Your task — Keep the lines exact and the pictures out as you repeat the following listing.

Supplied material —
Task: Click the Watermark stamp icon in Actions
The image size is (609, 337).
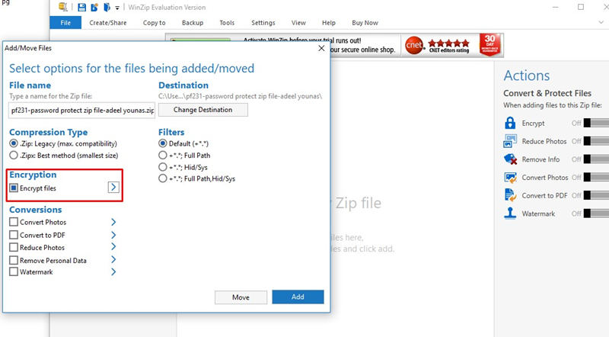Action: click(x=510, y=214)
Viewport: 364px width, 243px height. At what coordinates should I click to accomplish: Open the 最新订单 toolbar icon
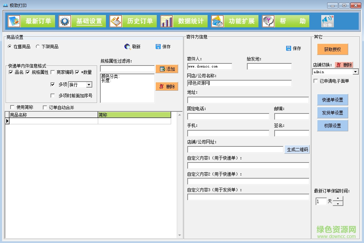click(14, 21)
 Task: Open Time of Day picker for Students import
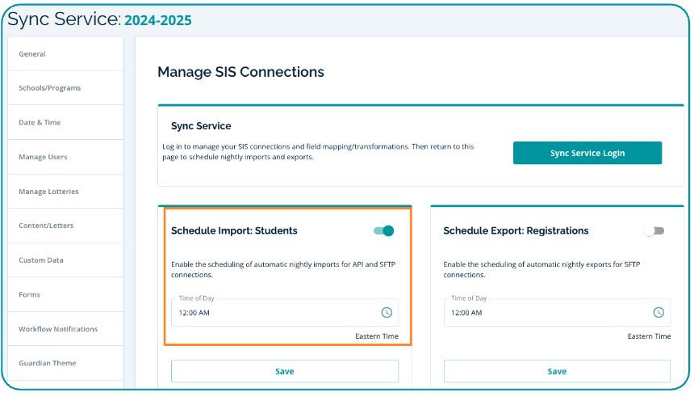pyautogui.click(x=274, y=312)
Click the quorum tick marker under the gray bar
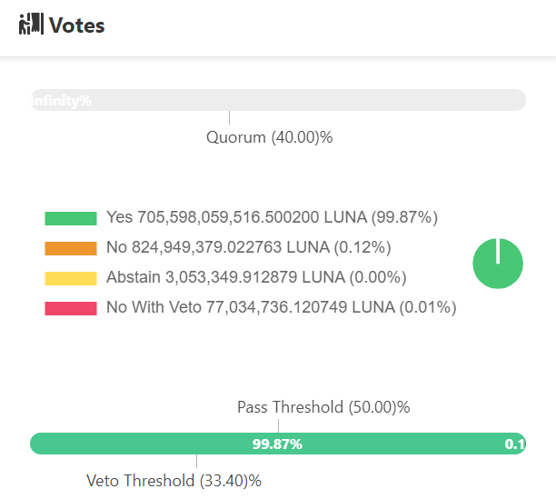This screenshot has height=499, width=556. coord(229,118)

Answer to the problem —
Task: Click the Watermark stamp icon in Actions
The image size is (609, 337).
Action: click(x=510, y=214)
Viewport: 364px width, 243px height. At what coordinates should I click to accomplish: Open the 最新订单 toolbar icon
click(14, 21)
 Task: Open Time of Day picker for Students import
pyautogui.click(x=274, y=312)
Click the quorum tick marker under the gray bar
This screenshot has height=499, width=556. coord(229,118)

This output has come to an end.